Cholecalciferol is a medication used to manage and treat osteoporosis and Vitamin D insufficiency/ deficiency in both healthy patients and those with chronic kidney disease (CKD). This activity reviews the indications, action, and contraindications for cholecalciferol as a valuable agent in managing vitamin D deficiency/insufficiency and other disorders when applicable. This activity will highlight the mechanism of action, adverse event profile, and other vital factors such as off-label uses, dosing, pharmacodynamics, monitoring, and relevant interactions pertinent for healthcare team members in the management of patients with vitamin D deficiency/ insufficiency and related conditions.

Objectives:

  • Describe the mechanism of action of cholecalciferol.
  • Identify the indications for using exogenous supplementation of cholecalciferol.
  • Summarize appropriate monitoring/potential toxicity of cholecalciferol.
  • Outline the importance of collaboration and coordination among the interprofessional team to enhance patient care when dosing and monitoring cholecalciferol to improve patient outcomes.

Indications

Cholecalciferol, also known as vitamin D3, is a secosteroid produced by the skin and can also be present in certain foods such as dairy products, eggs, and fish. Its primary function is to maintain normal calcium and phosphate levels in the serum. During winter and in areas with minimal sun exposure, dietary supplementation is necessary for optimal musculoskeletal health.

The labeled indication for cholecalciferol is dietary supplementation.
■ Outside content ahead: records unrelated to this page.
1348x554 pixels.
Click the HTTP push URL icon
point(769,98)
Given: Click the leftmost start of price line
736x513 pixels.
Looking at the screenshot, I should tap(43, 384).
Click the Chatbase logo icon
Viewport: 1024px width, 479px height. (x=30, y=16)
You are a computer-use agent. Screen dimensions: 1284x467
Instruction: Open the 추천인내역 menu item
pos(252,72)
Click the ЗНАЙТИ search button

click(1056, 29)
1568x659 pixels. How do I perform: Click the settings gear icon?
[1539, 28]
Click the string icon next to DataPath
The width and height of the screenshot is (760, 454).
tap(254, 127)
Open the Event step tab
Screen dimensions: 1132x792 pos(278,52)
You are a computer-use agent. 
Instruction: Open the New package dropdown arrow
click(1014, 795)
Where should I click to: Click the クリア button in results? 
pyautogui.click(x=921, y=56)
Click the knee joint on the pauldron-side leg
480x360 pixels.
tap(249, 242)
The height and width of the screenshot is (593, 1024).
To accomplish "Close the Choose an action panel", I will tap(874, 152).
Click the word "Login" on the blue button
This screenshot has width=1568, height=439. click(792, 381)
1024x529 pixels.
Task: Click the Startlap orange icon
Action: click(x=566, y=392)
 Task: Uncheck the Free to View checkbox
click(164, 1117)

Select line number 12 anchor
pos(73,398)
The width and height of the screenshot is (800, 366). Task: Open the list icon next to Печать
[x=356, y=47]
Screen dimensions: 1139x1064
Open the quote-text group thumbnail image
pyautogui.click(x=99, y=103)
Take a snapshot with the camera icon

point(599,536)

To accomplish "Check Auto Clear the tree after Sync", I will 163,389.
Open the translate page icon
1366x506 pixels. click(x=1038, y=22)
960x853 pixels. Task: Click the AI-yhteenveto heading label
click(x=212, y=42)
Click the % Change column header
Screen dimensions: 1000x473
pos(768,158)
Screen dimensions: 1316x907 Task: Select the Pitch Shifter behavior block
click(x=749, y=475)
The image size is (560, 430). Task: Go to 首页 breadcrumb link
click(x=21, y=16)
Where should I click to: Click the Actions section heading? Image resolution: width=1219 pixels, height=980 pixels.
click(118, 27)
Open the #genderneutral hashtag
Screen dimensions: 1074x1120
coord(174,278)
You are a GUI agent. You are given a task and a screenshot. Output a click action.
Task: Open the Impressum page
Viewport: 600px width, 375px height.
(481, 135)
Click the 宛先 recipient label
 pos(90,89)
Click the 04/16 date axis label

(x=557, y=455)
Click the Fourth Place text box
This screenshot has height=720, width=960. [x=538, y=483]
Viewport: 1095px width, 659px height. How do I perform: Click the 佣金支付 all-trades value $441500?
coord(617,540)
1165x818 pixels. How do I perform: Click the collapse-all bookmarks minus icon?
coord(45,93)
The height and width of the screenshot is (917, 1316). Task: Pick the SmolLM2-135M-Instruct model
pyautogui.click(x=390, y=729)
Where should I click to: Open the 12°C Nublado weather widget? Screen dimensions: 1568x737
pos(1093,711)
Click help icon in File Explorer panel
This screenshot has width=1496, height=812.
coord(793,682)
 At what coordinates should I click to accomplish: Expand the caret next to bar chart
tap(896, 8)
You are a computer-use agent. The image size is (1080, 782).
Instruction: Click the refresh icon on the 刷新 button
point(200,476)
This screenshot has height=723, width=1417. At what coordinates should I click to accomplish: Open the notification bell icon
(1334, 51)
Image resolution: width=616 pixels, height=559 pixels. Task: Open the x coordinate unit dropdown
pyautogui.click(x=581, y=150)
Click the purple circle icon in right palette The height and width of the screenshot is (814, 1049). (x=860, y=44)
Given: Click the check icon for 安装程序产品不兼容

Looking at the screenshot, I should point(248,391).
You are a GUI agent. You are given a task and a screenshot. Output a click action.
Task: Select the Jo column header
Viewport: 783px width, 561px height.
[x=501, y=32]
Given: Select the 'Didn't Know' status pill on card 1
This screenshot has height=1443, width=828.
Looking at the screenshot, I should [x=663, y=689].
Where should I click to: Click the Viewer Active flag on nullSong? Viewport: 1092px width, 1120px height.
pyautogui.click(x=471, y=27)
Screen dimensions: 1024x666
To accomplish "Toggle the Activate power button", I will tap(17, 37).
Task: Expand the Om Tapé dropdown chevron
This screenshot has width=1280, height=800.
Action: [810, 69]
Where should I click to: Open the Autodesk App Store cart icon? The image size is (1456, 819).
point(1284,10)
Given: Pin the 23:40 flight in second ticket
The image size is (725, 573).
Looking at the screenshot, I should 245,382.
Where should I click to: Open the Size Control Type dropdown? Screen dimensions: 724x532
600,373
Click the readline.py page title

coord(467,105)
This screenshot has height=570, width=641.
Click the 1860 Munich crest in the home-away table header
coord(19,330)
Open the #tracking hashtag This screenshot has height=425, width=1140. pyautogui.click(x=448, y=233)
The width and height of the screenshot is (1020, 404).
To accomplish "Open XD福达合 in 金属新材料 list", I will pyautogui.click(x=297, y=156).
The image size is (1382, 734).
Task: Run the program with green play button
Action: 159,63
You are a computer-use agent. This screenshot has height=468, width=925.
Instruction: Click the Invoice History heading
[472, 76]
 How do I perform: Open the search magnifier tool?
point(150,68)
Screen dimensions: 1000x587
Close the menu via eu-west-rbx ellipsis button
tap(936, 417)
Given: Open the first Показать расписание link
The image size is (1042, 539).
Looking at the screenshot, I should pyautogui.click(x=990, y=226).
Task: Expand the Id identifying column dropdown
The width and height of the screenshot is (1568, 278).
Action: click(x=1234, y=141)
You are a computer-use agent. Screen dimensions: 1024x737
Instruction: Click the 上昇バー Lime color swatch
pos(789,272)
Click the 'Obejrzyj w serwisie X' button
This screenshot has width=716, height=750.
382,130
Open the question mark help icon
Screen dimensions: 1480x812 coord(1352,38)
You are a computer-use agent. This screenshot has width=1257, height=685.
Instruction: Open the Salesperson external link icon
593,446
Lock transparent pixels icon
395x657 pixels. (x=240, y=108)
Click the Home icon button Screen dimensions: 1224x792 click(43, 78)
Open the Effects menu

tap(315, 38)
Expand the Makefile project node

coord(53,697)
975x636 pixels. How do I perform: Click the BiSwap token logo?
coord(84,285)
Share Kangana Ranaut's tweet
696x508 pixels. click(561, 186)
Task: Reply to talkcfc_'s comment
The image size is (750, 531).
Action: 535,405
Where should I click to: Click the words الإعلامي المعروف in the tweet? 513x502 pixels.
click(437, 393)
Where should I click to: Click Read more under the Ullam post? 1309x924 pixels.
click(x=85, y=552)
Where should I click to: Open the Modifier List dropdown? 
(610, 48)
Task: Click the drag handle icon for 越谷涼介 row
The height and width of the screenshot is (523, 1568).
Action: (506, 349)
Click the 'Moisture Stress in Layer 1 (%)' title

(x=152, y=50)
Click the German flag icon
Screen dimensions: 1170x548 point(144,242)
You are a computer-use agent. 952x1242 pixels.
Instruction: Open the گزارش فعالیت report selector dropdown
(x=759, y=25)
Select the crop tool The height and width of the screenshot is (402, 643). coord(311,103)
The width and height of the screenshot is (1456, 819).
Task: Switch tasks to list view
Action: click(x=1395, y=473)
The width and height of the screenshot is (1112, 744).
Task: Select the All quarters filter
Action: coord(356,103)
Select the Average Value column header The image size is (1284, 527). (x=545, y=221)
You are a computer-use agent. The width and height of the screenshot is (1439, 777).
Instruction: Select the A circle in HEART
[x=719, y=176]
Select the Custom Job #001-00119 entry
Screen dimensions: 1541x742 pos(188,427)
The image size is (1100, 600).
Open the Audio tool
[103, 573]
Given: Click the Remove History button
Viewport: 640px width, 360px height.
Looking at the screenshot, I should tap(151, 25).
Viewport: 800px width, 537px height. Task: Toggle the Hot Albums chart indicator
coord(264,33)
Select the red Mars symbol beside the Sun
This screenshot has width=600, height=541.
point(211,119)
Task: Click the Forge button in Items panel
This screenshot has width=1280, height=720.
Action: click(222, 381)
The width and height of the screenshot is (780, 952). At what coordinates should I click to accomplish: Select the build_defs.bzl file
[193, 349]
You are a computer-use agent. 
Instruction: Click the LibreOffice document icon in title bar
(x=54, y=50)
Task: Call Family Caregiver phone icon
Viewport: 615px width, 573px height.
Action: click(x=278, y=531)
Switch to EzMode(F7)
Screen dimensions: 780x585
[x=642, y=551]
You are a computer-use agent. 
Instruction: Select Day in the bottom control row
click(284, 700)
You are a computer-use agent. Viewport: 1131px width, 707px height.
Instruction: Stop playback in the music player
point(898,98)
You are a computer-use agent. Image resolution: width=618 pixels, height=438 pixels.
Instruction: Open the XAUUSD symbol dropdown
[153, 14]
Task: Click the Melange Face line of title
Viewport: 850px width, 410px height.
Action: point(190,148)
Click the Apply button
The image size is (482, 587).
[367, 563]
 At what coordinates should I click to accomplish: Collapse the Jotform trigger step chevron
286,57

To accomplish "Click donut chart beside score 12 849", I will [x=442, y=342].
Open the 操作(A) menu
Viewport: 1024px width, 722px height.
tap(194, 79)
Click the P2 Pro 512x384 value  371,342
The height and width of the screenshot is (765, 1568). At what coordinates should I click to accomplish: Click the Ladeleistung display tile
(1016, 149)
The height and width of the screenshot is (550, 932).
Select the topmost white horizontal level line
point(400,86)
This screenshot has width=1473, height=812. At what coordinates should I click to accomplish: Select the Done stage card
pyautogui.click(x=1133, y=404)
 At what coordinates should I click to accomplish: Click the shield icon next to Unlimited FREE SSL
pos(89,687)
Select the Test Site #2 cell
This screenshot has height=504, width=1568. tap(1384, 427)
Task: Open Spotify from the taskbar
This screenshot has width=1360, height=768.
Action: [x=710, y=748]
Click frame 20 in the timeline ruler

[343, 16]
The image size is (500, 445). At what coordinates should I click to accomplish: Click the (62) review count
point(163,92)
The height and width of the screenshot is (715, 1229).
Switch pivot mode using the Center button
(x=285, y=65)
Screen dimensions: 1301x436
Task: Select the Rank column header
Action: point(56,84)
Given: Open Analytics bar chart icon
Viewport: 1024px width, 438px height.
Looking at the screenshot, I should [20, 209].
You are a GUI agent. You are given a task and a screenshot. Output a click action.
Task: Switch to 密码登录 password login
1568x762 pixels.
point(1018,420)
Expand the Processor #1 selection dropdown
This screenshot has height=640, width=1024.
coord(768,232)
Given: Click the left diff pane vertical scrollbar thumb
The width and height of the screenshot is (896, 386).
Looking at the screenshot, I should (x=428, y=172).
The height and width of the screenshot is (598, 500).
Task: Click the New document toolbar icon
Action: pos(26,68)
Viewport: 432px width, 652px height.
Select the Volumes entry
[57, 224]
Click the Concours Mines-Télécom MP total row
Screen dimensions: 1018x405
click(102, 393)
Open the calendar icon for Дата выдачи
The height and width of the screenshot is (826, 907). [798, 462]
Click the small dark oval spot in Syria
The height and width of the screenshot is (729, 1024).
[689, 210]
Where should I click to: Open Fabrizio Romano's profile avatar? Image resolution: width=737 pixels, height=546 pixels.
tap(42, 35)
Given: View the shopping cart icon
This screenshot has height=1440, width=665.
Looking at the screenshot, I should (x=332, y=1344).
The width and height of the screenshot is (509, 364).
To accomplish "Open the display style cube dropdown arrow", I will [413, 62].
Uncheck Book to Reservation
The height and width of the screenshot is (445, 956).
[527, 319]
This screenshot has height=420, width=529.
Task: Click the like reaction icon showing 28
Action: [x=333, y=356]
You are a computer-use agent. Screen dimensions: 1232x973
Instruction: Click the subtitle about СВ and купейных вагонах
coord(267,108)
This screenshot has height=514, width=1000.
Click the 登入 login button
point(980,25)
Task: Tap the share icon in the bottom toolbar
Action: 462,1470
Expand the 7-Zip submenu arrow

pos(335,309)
The off-label indications for cholecalciferol include hypothyroidism, prevention of osteoporosis, and Vitamin D insufficiency/ deficiency in both healthy patients or those with chronic kidney disease (CKD).[1]

Aside from its known role in bone mineral metabolism, various studies have found a link between cholecalciferol supplementation and favorable prognoses of different diseases such as hypertension, type 1 and 2 diabetes, cardiovascular disease, cancer, rheumatoid arthritis (RA), polycystic ovarian syndrome (POS), multiple sclerosis (MS), systemic lupus erythematosus (SLE), and various dermatologic diseases.[2]

Mechanism of Action

Cholecalciferol gets generated in the skin upon sun exposure. Light energy is absorbed in the skin via 7-dehydrocholesterol, where the ultraviolet B (UVB) converts 7-dehydrocholesterol to cholecalciferol, an inactive vitamin D molecule.[3] 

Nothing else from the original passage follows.